• About this task
The data below has to be returned exactly, down to the last character.

• Data for this exercise
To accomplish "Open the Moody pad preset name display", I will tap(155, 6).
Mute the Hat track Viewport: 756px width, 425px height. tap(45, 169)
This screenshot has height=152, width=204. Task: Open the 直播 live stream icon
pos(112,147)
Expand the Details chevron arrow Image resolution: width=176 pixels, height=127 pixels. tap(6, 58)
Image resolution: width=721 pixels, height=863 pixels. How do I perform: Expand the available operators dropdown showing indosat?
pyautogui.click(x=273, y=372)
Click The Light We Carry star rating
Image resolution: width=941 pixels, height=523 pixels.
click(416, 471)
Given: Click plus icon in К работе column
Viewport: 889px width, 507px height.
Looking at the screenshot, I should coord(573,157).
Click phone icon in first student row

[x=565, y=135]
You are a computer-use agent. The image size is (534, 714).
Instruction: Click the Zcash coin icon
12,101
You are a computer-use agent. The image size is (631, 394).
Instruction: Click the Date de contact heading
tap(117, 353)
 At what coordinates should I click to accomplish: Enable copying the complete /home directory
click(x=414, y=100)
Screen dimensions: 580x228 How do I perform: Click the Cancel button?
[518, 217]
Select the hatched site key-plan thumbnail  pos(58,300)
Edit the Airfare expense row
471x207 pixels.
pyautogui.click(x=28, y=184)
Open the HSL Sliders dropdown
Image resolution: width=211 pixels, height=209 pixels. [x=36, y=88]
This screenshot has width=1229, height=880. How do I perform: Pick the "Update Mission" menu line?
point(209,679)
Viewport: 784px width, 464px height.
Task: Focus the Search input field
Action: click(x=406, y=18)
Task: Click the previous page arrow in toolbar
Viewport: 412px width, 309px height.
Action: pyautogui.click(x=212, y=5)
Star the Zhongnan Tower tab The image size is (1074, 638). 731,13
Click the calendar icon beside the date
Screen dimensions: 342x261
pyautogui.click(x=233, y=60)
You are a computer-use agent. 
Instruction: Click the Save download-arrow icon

• Written answer
To accomplish "Open the Moody pad preset name display", I will tap(155, 6).
Mute the Hat track Viewport: 756px width, 425px height. tap(45, 169)
This screenshot has height=152, width=204. Task: Open the 直播 live stream icon
pos(112,147)
Expand the Details chevron arrow Image resolution: width=176 pixels, height=127 pixels. tap(6, 58)
Image resolution: width=721 pixels, height=863 pixels. How do I perform: Expand the available operators dropdown showing indosat?
pyautogui.click(x=273, y=372)
Click The Light We Carry star rating
Image resolution: width=941 pixels, height=523 pixels.
click(416, 471)
Given: Click plus icon in К работе column
Viewport: 889px width, 507px height.
Looking at the screenshot, I should coord(573,157).
Click phone icon in first student row

[x=565, y=135]
You are a computer-use agent. The image size is (534, 714).
Instruction: Click the Zcash coin icon
12,101
You are a computer-use agent. The image size is (631, 394).
Instruction: Click the Date de contact heading
tap(117, 353)
 At what coordinates should I click to accomplish: Enable copying the complete /home directory
click(x=414, y=100)
Screen dimensions: 580x228 How do I perform: Click the Cancel button?
[518, 217]
Select the hatched site key-plan thumbnail  pos(58,300)
Edit the Airfare expense row
471x207 pixels.
pyautogui.click(x=28, y=184)
Open the HSL Sliders dropdown
Image resolution: width=211 pixels, height=209 pixels. [x=36, y=88]
This screenshot has width=1229, height=880. How do I perform: Pick the "Update Mission" menu line?
point(209,679)
Viewport: 784px width, 464px height.
Task: Focus the Search input field
Action: click(x=406, y=18)
Task: Click the previous page arrow in toolbar
Viewport: 412px width, 309px height.
Action: pyautogui.click(x=212, y=5)
Star the Zhongnan Tower tab The image size is (1074, 638). 731,13
Click the calendar icon beside the date
Screen dimensions: 342x261
pyautogui.click(x=233, y=60)
You are a computer-use agent. 
Instruction: Click the Save download-arrow icon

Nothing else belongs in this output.